SOON & NOW WORK TEXT ABOUT
Text by Mirjam Kooiman, Foam curator
I
How high will the sycamore grow
If you cut it down
Then you’ll never know
Pocahontas, Walt Disney Studios, 1995


In the video work Forest on Location, we see the avatar of the Iranian opera singer Shahram Yazdani walking through a forest. One moment, the forest wraps around him protectively, the next moment the trees crumble away into loose pieces of bark, or melt into a static green mass. At the same time, the forest as a whole floats around in darkness, uprooted. It is a forest without a location, except on our screen. The young man’s avatar appears to be wandering around there aimlessly. It is a wonderland that he exits from towards the end of the video, when his body slips straight through the green wall. This finally breaks the spell of the illusory forest, and everything is revealed to be no more than staged decor.

But the forest does exist as a real forest, somewhere. This virtual green world is a digital back-up of Białowieża Forest: the last remaining stretch of primeval low land forest that once covered much of Central Europe. Inspired by what the historian Simon Schama wrote about Białowieża in Landscape and Memory (1995), Persijn Broersen and Margit Lukács journeyed to Poland to capture the forest suffused by old-Germanic nostalgia and mythical atmosphere. The forest has been a wellspring of the European imagination for centuries. The pristine heart of Białowieża Forest, with huge trees half a century old and moss-covered fallen tree trunks, inhabited by lynx, bison and wolf packs, is reminiscent of the sinister fairy tales by the Brothers Grimm. It owes its near-magical status partly to the Polish nobility of old, for whom the mythology of the untamed wilderness formed part of their heathen hunting rituals. That is why the forest of Białowieża, unlike the regulated forests of Western Europe, was allowed to remain wild. And while the impenetrable wilderness frightened off many people, for others it represented a safe refuge. Interestingly, Hitler wanted to burn down parts of the forest to flush out Jewish partisans, while Reichsmarschall Hermann Göring wanted to protect the forest on account of its sacred and mythical status — as a “heiliger Hain”.

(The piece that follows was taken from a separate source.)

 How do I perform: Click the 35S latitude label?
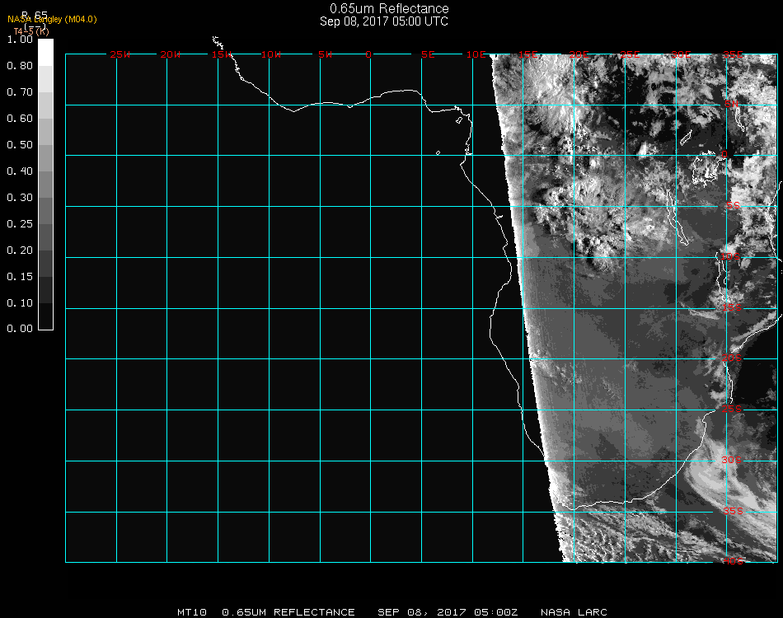732,510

All through its long and eventful history, the forest was assigned various roles by people. Man’s own interests always seemed to come first: nature is used as a sublime background decor to our stories and fantasies, as a place to clear in order to create living space, or it served as a political plaything. Nature is reduced to a cultural-historical construct, and to a source of materials for our consumption. Our notion of nature is a cultural product that we generally experience only within a socially constructed, historically contingent framework. We seem to have lost the ability to recognise the difference between nature as a physical reality and our own cultural interpretation thereof — the rift between object and representation.

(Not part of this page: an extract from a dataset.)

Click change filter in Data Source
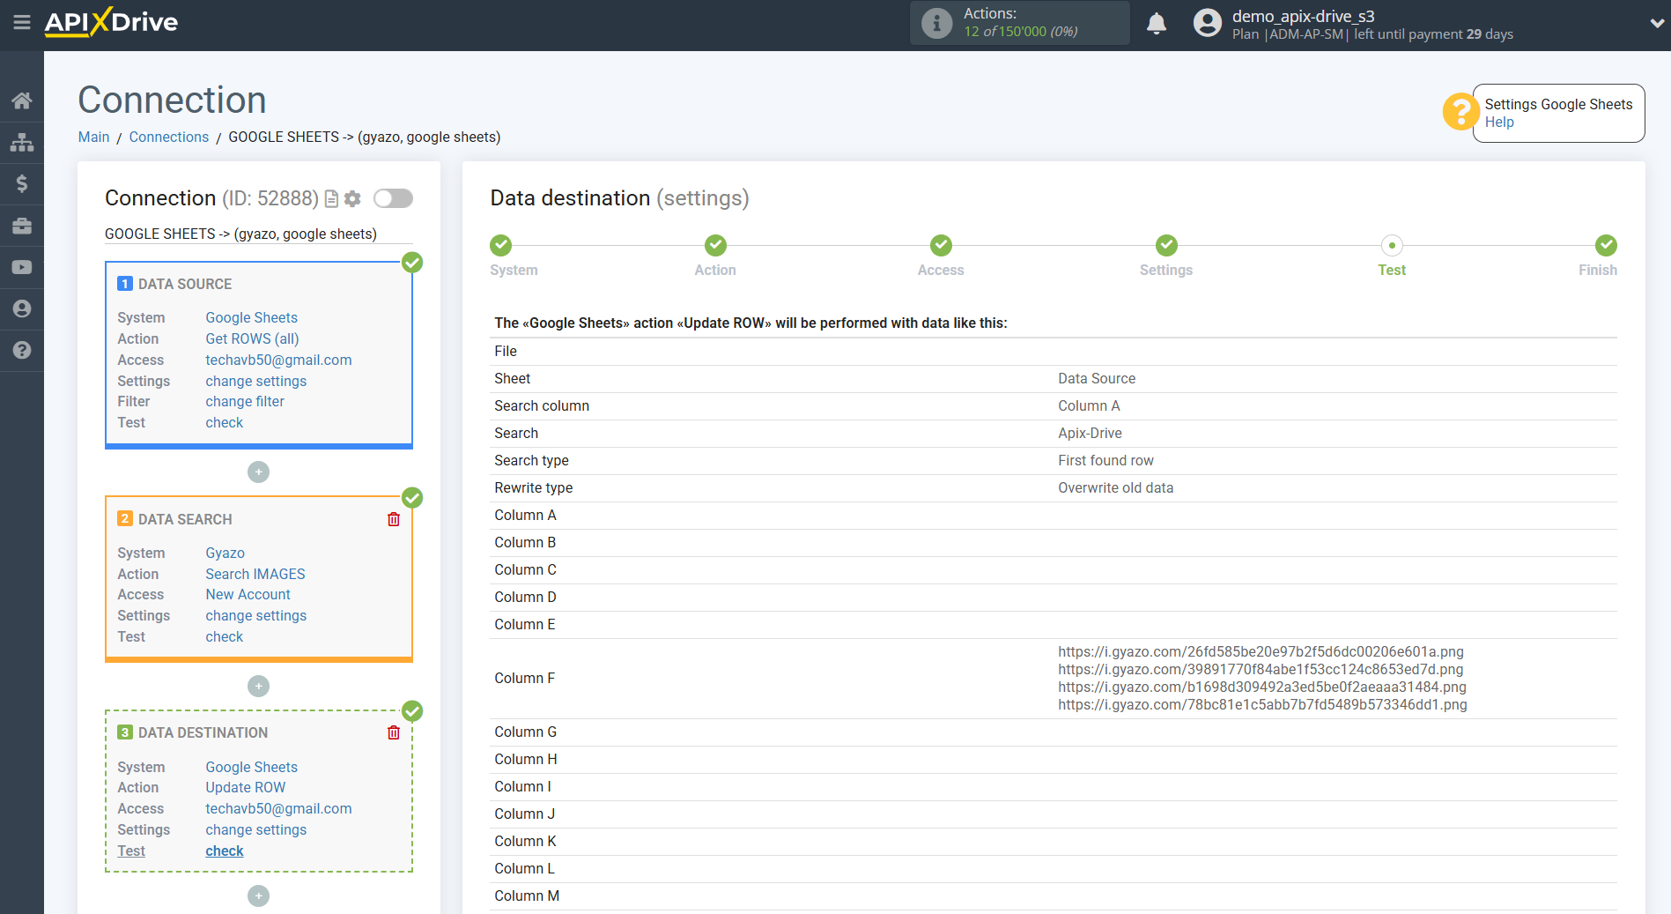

Since the early 20th century, a part of Białowieża Forest measuring some 15.5 hectares (approximately 0.3% of the total area) has been placed under strict protection against any kind of human activity or influence. This area is therefore a unique piece of pristine nature in Europe, which humans are only permitted to observe. The rest of the forest has the status of a National Park and has been a listed UNESCO world heritage site since 1979. Nevertheless, in March 2016 the Polish government gave free license for logging in the forest. This would yield some 180,000 cubic metres of wood over a ten-year period. International experts and environmental groups suggested that the plan was motivated by financial considerations, but this was denied by the Polish government, who claimed that the goal was to counter an outbreak of bark beetle in 2013. This outbreak was said to have weakened the trees, so that the logging was actually an attempt to save the forest. But in doing so, it is ignoring an ecosystem that has survived for 11,800 years.1

As an oriental response to the western, imperialist treatment of nature, the avatar of the Iranian opera singer Shahram Yazdani sings about the forest’s oldest tree, which one day spoke to him. There are theories that trees build and maintain social relations with each other and have various ways of communicating, enabling older trees to transfer their knowledge on how to survive to younger trees. Broersen and Lukács have given the ancient forest a voice in their own fairy tale named Point Cloud, Old Growth, by letting a tree trunk from Białowieża Forest sing a song that originated in the forest. Many will recognise the melody as Nat King Cole’s 1948 hit song, Nature Boy. This song was written by Eden Ahbez, a “Naturmensch” who was inspired by the Wandervogel movement and who spent his time camping beneath the L of the world famous Hollywood sign on the mountainside of Los Angeles. The melody of the song was later claimed by Herman Yablokoff, a Yiddish composer from the area of Białowieża Forest. Many artists have since given their interpretation of the song, including the likes of David Bowie and Lady Gaga. But the singing tree trunk takes the song back to its origin in the forest, with Yablokoff’s original song Shvayg Mayn Harts (‘Be Still My Heart’), which is a lamentation of silent suffering. Broersen and Lukács take nature as a phenomenon from which mankind is perhaps more alienated than anything else today, and investigate the visual framework that we repeatedly project onto it as a means to capture it, to give it meaning, or as a vain attempt to understand it.

II
...In that Empire, the Art of Cartography
attained such Perfection that the map of a
single Province occupied the entirety of a City,
and the map of the Empire, the entirety of a
Province. In time, those Unconscionable Maps no
longer satisfied, and the Cartographers Guilds
struck a Map of the Empire whose size was that
of the Empire, and which coincided point for
point with it. The following Generations, who
were not so fond of the Study of Cartography as
their Forebears had been, saw that that vast
Map was Useless, and not without some
Pitilessness was it, that they delivered it up to
the Inclemencies of Sun and Winters. In the
Deserts of the West, still today, there are
Tattered Ruins of that Map, inhabited by
Animals and Beggars; in all the Land there is no
other Relic of the Disciplines of Geography.
—Suarez Miranda, Viajes de varones prudentes Libro IV, Cap. XLV, Lerida, 1658 Jorge Luis Borges, On Exactitude in Science (1944) from Collected Fictions, translated by Andrew Hurley.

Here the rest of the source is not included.